The footway of a suspension bridge is horizontal, and is suspended by vertical rods attached at equal intervals along it. The upper ends of the rods are attached to a light cable. The tensions in all the vertical rods are equal. Show that the points of attachment to the cable lie on a parabola.
Show that the centre of gravity of a uniform semicircular rod is at a distance from the centre equal to \(2/\pi\) times the radius. A circular disc, whose mass per unit area is \(\sigma r\), where \(\sigma\) is a constant and \(r\) the distance from the centre, is divided into two by a diameter. Find the centre of gravity of either half.
Prove that the gain of the kinetic energy of a particle in any interval is equal to the work done on it by the applied forces in that interval. A particle is projected directly up a plane inclined at an angle \(\alpha\) to the horizon, with initial velocity \(u\) given by \[ u^2=2gh(\sin\alpha + \mu \cos\alpha), \] where \(\mu\) is the coefficient of friction. Show that it traverses a distance \(h\), and that it stays at the highest position if \(\tan\alpha < \mu\). If \(\tan\alpha > \mu\), find its velocity when it returns to the starting point, and explain the difference between the initial and final kinetic energies.
Two flywheels, whose radii of gyration are in the ratio of their radii, are free to revolve in the same plane, a belt passing round both. Initially one, of mass \(m_1\) and radius \(a_1\), is rotating with angular velocity \(\Omega\), and the other, of mass \(m_2\) and radius \(a_2\), is at rest. Suddenly the belt is tightened, so that there is no more slipping at either wheel. Show that the second wheel begins to revolve with angular velocity \[ \frac{m_1 a_1}{(m_1+m_2)a_2} \Omega. \]
A 20 h.p. motor lorry, weighing 5 tons, including load, moves up a hill with a slope of 1 in 20. The frictional resistance is equivalent to 13 lbs. weight per ton, and may be supposed independent of the velocity. Find the maximum steady rate at which the lorry can move up the slope, and the acceleration capable of being developed when it is moving at 6 miles per hour.
A particle moves in a straight line under a force to a fixed point in the line proportional to its distance from the point. Find its motion. A spring, whose natural length is \(l_0\), is free to vibrate horizontally, one end being fixed. The force required to shorten the spring by an amount \(x\) is \(Ex\). The mass of the spring is \(M\), and its centre of gravity may be supposed to be always at its middle point. The spring is compressed by an amount \(x_0\), a mass \(m\) is placed at the end, and that end is then released. Find the velocity of the particle when it leaves the spring.

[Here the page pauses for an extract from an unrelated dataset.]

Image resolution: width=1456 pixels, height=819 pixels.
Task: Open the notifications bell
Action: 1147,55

Show that any possible motion of a system of particles still satisfies the equations of motion if the same uniform velocity is compounded with the velocity of every particle and the forces between the particles remain unaltered. A pendulum consisting of a light rod of length \(l\) and a heavy bob hangs freely. The point of support is suddenly made to move horizontally with uniform velocity \(v\). Show that the pendulum will describe a complete revolution if \(v > 2\sqrt{(gl)}\).

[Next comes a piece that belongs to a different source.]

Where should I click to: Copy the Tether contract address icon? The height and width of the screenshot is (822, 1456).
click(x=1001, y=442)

If the feet of the perpendiculars from a point \(P\) on the sides of a triangle \(ABC\) are collinear, shew that \(P\) lies on the circumcircle of the triangle. If \(P\) and \(Q\) are extremities of a diameter of the circumcircle shew that the pedal lines of \(P\) and \(Q\) are perpendicular.
Shew that the locus of the mid-points of a system of parallel chords of a parabola is a straight line parallel to the axis. \(P, P'\) are two points on a parabola. Ordinates \(PV, P'V'\) are drawn to the diameters through \(P', P\) respectively. Shew that \(PP'V'V\) is a parallelogram.
State and prove the harmonic properties of a quadrilateral. \(P\) is a variable point upon a conic which circumscribes the triangle \(ABC\). \(AP, BC\) meet in \(Q\); \(AB, PC\) in \(R\). Shew that \(QR\) always passes through a fixed point.